It seems that Hibberd's judgements on the relative scarcity of the 'Natal' clasp were faulty. Perhaps because I live in Natal, where such clasps are likely to turn up, I had developed an impression that they are not uncommon.
Shown below is a single clasp 'Natal' QSA from my collection. Murray's Horse was one of the more unusual irregular units raised in South Africa during the Boer War. It was in existence for less than a month, although its descendent, Murray's Scouts, served for much longer. There is an account of Murray's Horse elsewhere on this forum.
The Buchanans are an old Natal family, but I could not relate R Buchanan to any records in the Pietermaritzburg Archives.
Good morning Brett,
I would not have said that this clasp is at all rare, I am sure that if I decided here and now that I needed half a dozen more or so today, I would just be able to go and buy them without any problems, however, as a single clasp, I do feel they are becoming a little more scarce these days.
Kind regards Frank
Brett Hendey wrote: It seems that Hibberd's judgements on the relative scarcity of the 'Natal' clasp were faulty. Perhaps because I live in Natal, where such clasps are likely to turn up, I had developed an impression that they are not uncommon.
I am new to these forums so trust this is relevant. I note that the discussion is about how rare the single clasp might be, but I find even more interesting that a lot of collectors might not look twice at single clasps such as Natal and Cape Colony. I have a single Natal clasp QSA to Private Hunter of the 2nd east Surrey regiment. because he was KIA at Willow Grange, he obviously did not qualify for any other bars, a nice find!

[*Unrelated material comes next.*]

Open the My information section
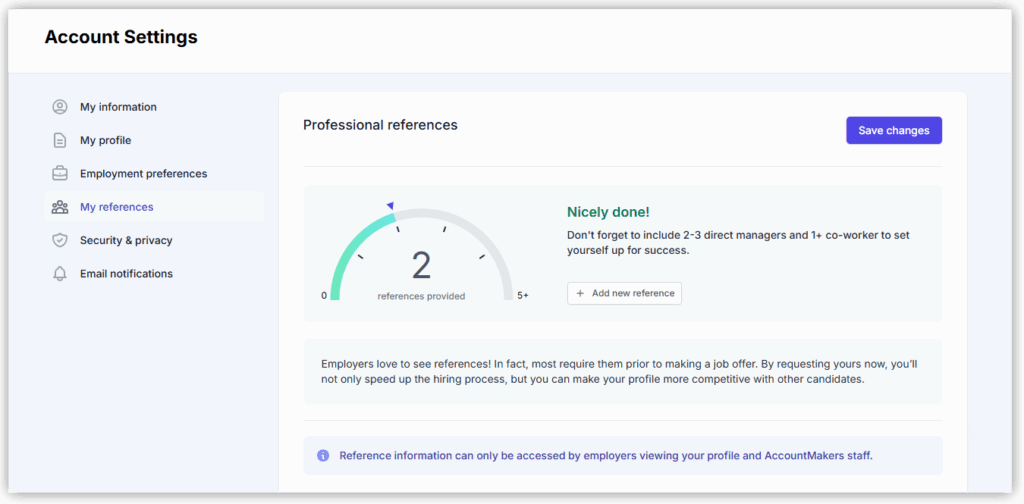The image size is (1024, 504). [118, 107]
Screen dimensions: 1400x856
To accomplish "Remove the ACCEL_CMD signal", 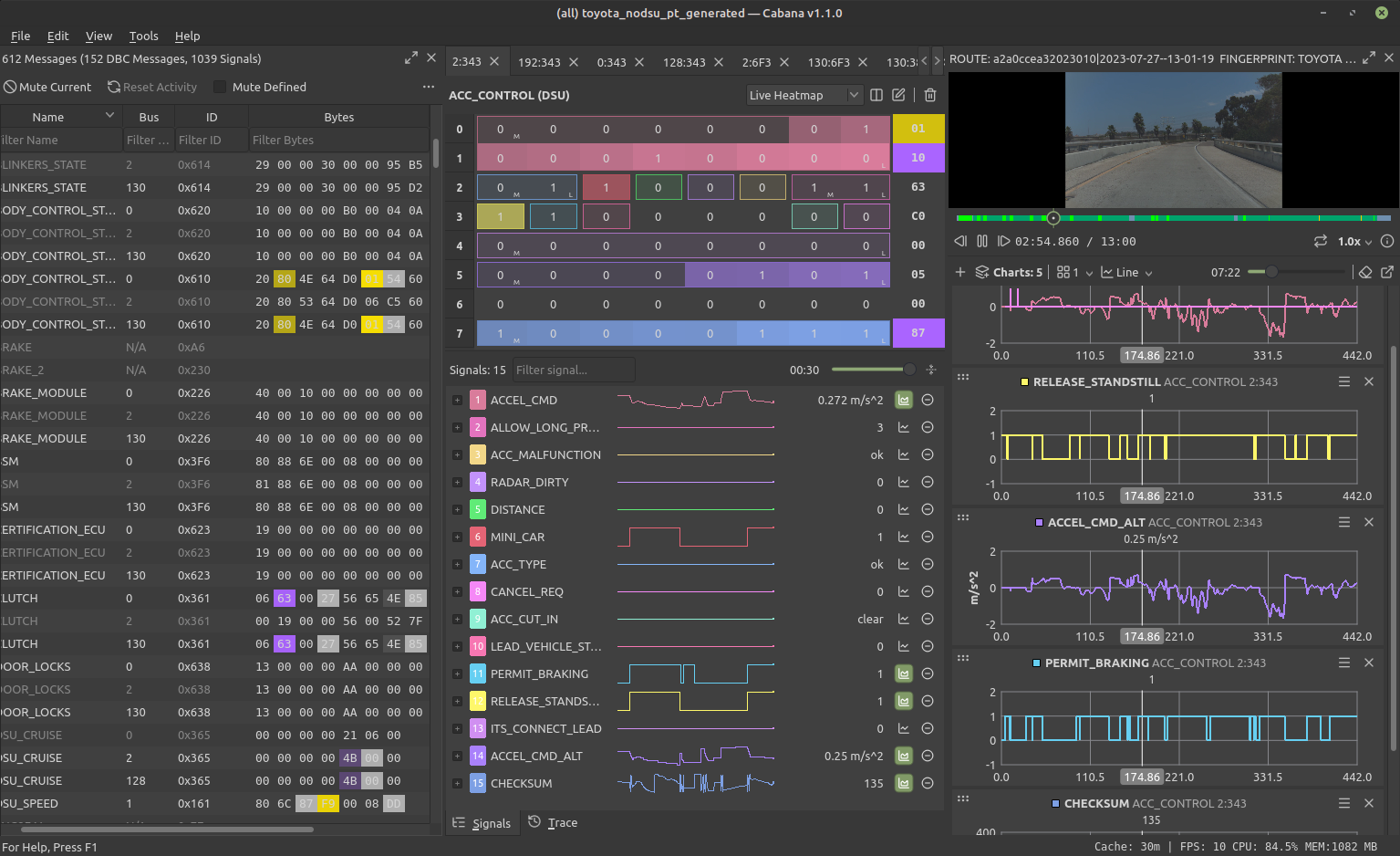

Welcome to this forum. The Willow Grange KiA QSA is indeed a "nice find".
Trooper Fitzpatrick, Imperial Light Horse, who was also killed at Willow Grange has an even rarer single-clasp QSA. It has a mistakenly issued 'Tugela Heights' clasp.
The Willow Grange battlefield is 'off the beaten track' and is not as frequently visited as those in and around Ladysmith. The British graves have been seriously vandalised at least once (in 2004). The Boer dead were reinterred in Ladysmith in 1979.
One of the more unusual casualties in this battle was a local farmer, George Frederick Chapman, who was a guide for the West Yorkshire Regiment. He was shot and killed after having been mistaken for a Boer. He is buried in the cemetery of St Matthews Church in Estcourt.
Although this battle was small by comparison with others that followed, it was notable for several reason. Firstly, it marked the Boers furthest penetration into Natal. Also, it resulted in a very significant change in the Boer command in Natal. Commandant-General Piet Joubert was injured in a fall from his horse and retired to his farm in the Transvaal, where he later died. He left his army under the command of General Louis Botha, who was to become one of the most successful Boer Commanders during the war.